== Segment start ==

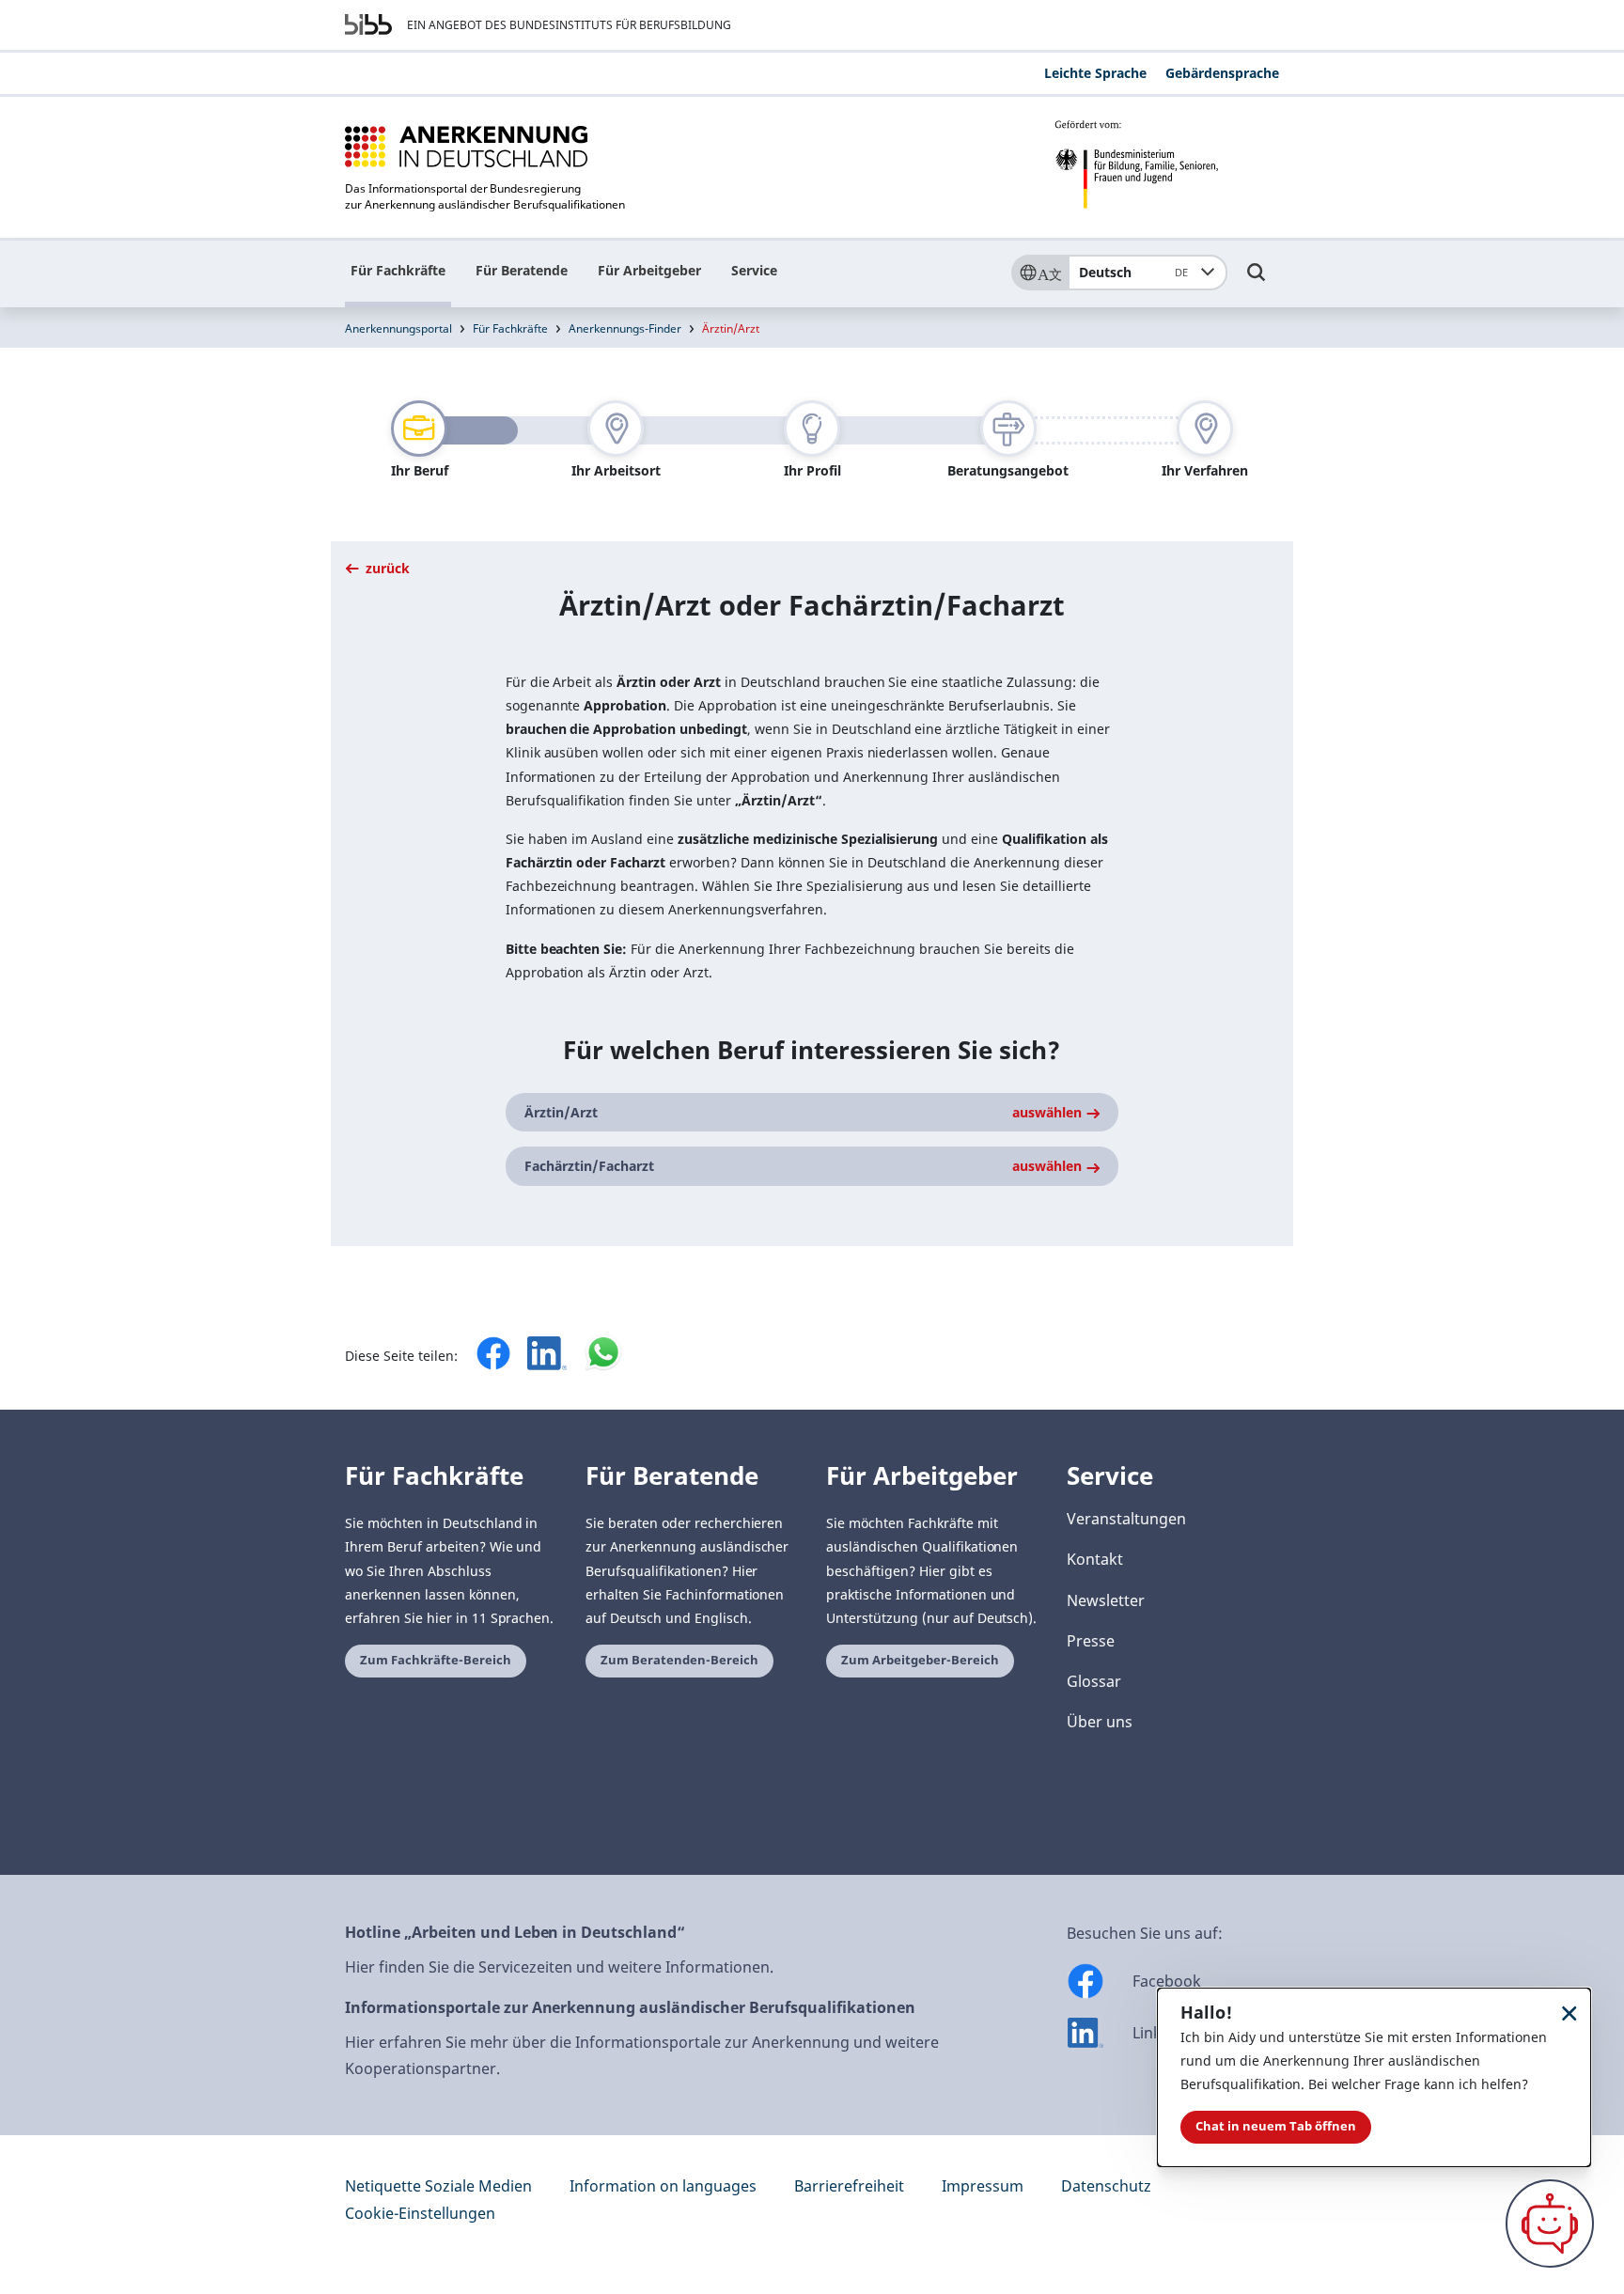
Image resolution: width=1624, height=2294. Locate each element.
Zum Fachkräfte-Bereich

== Segment end ==
== Segment start ==

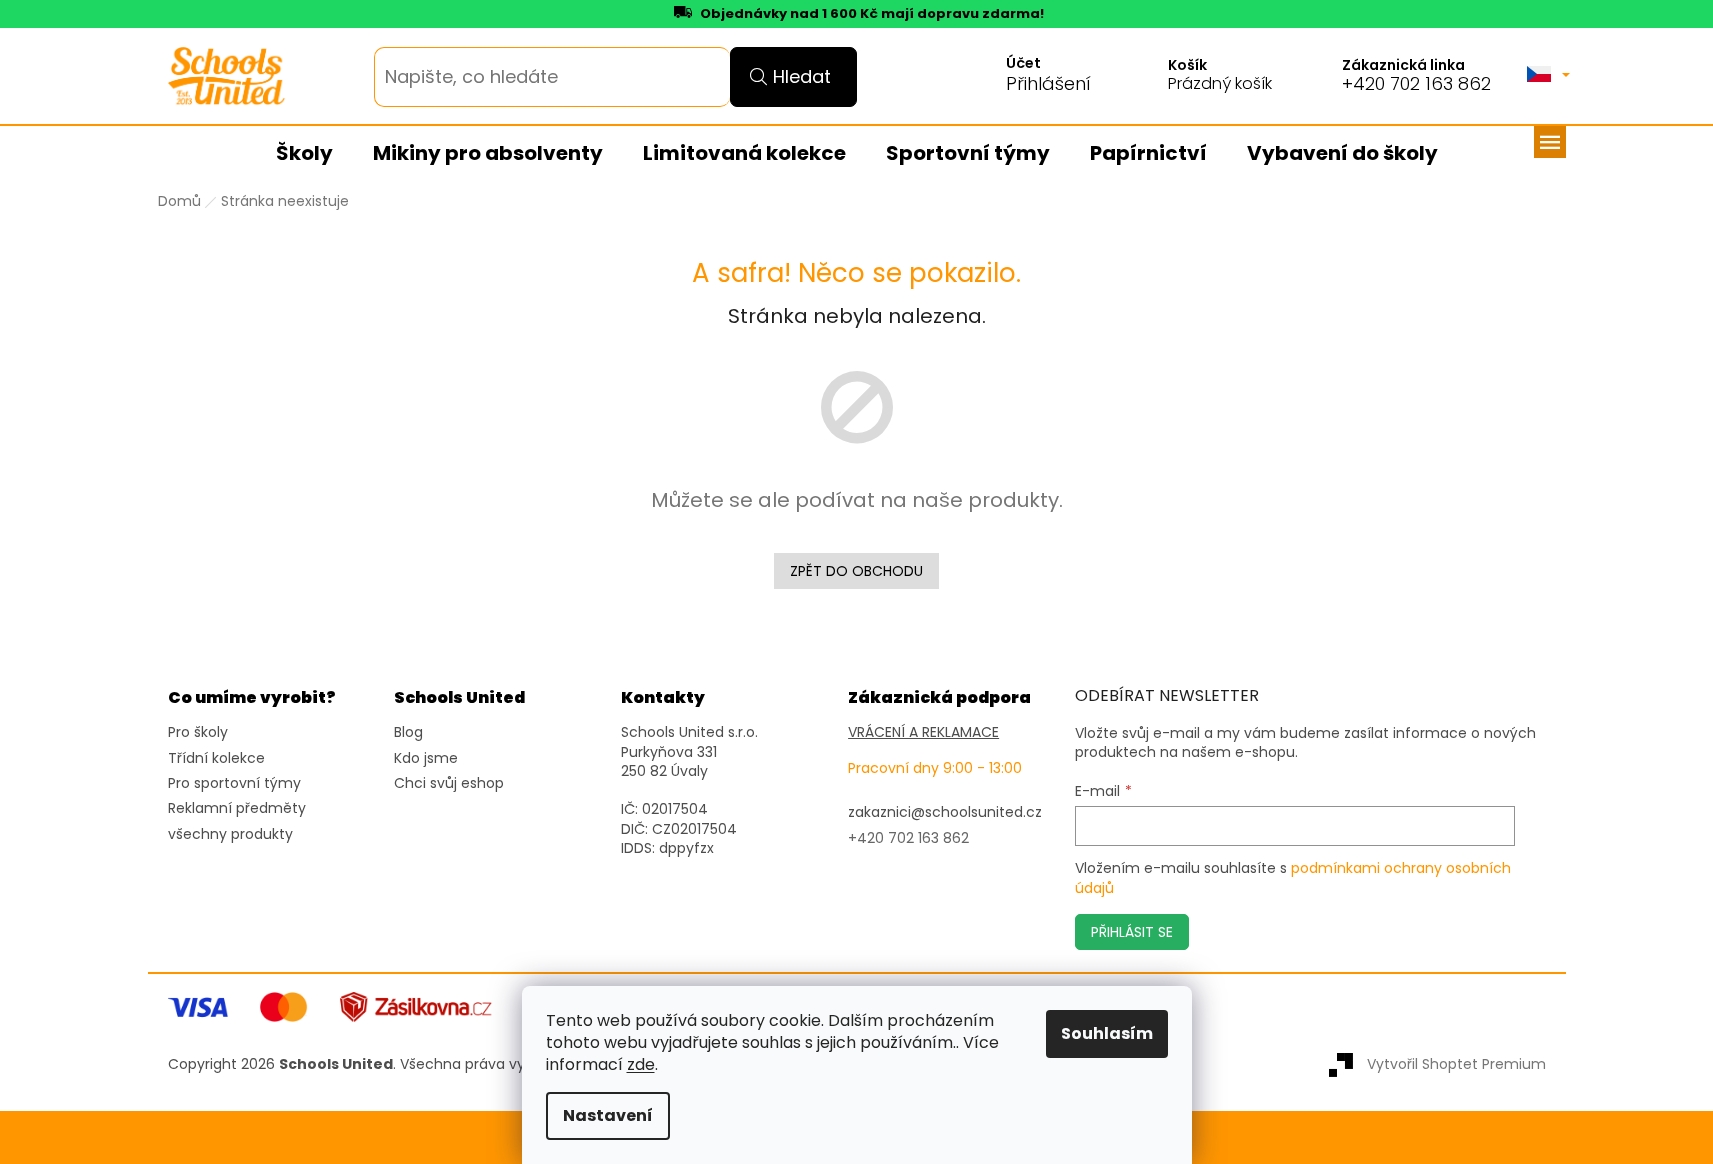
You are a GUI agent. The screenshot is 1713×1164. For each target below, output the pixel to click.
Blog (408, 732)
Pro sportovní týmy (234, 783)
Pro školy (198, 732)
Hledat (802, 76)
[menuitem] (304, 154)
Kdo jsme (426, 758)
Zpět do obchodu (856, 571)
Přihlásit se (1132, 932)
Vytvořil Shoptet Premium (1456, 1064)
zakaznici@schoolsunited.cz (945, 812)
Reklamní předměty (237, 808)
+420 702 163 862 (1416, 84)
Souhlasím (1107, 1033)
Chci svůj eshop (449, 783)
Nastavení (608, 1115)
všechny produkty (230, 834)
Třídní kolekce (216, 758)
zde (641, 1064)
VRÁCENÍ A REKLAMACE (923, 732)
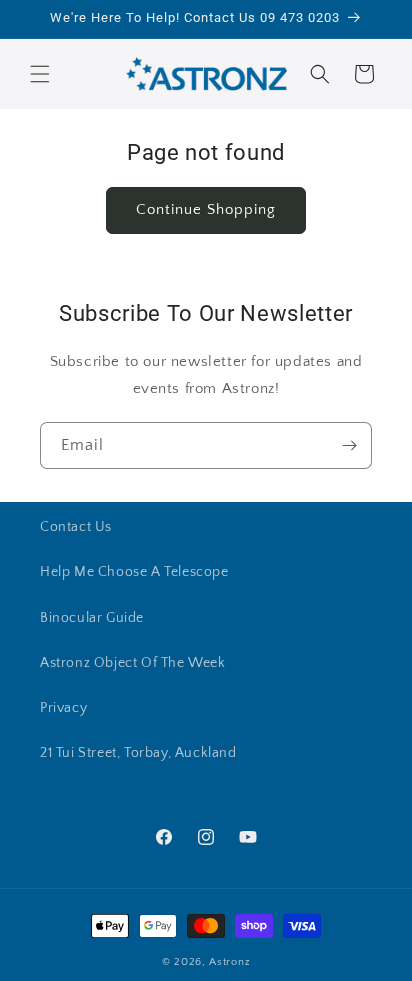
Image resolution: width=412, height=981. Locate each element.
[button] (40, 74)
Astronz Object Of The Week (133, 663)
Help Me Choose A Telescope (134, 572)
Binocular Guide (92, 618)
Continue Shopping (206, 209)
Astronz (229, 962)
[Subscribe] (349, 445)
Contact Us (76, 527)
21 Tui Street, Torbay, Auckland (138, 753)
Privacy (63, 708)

== Segment end ==
== Segment start ==

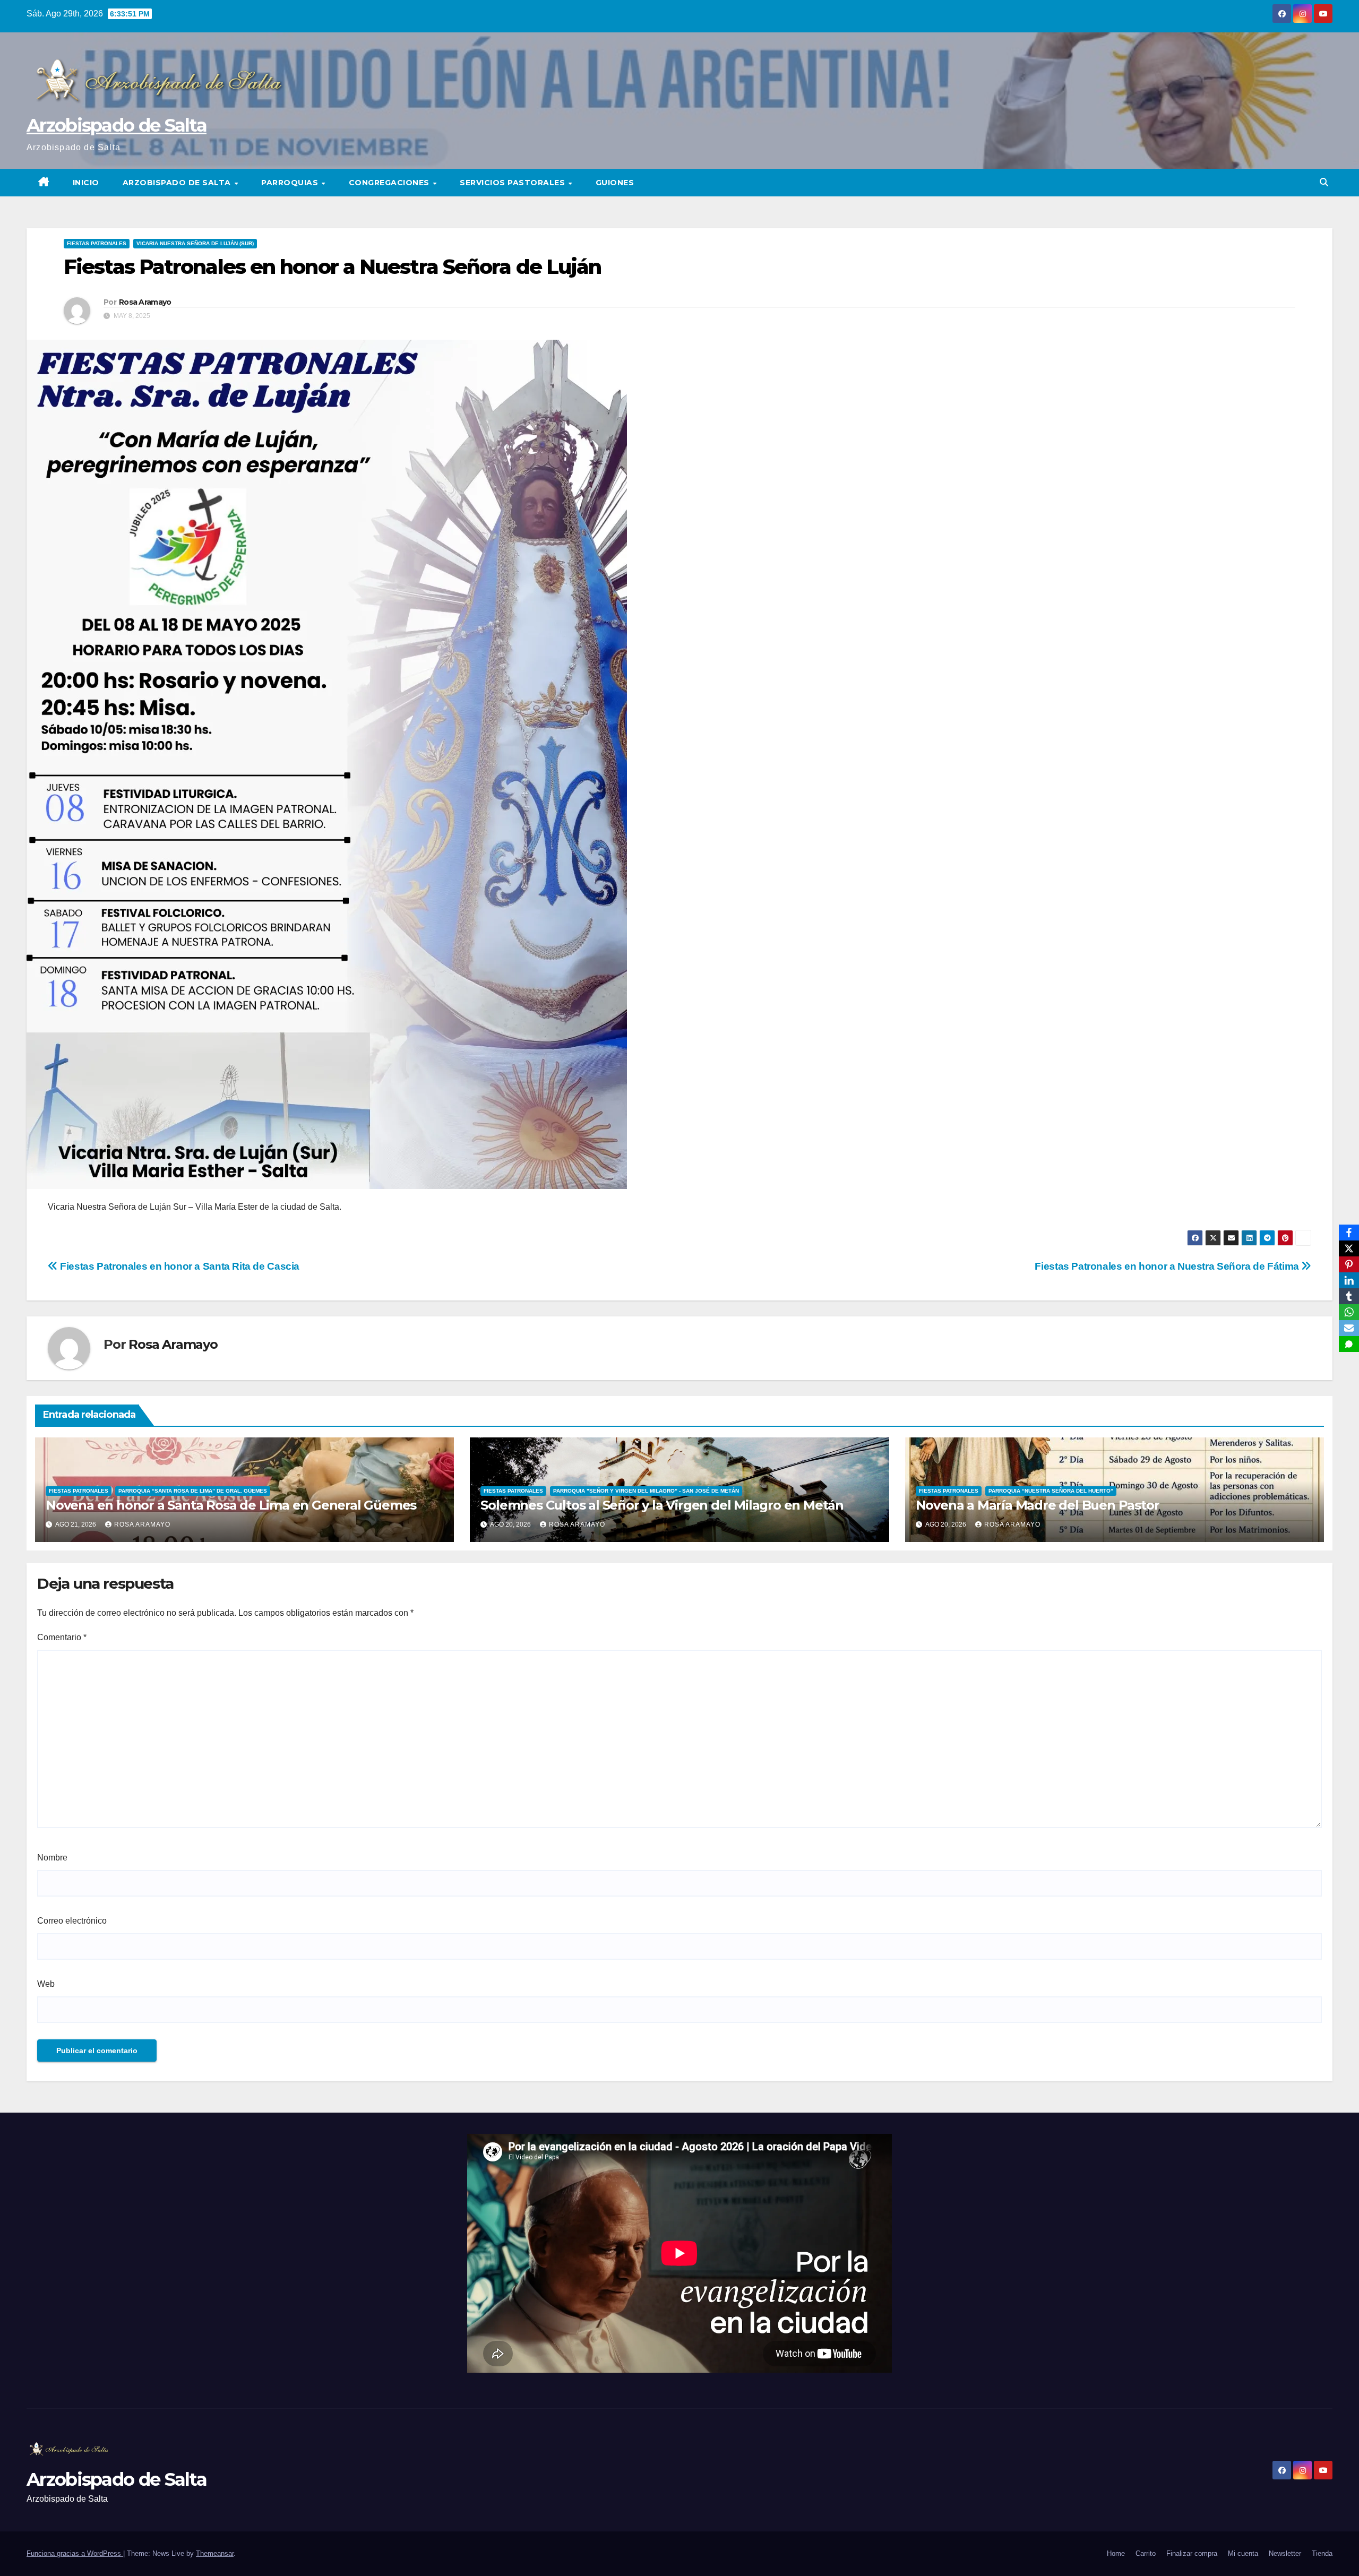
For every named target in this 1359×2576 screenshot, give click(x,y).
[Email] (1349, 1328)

== Segment end ==

### About this exercise
What lines of the preceding data include the string "height"? Pull them out.

### Answer
Image resolution: width=1624, height=2294. Locate each element.
Image resolution: width=412, height=981. Locate each element.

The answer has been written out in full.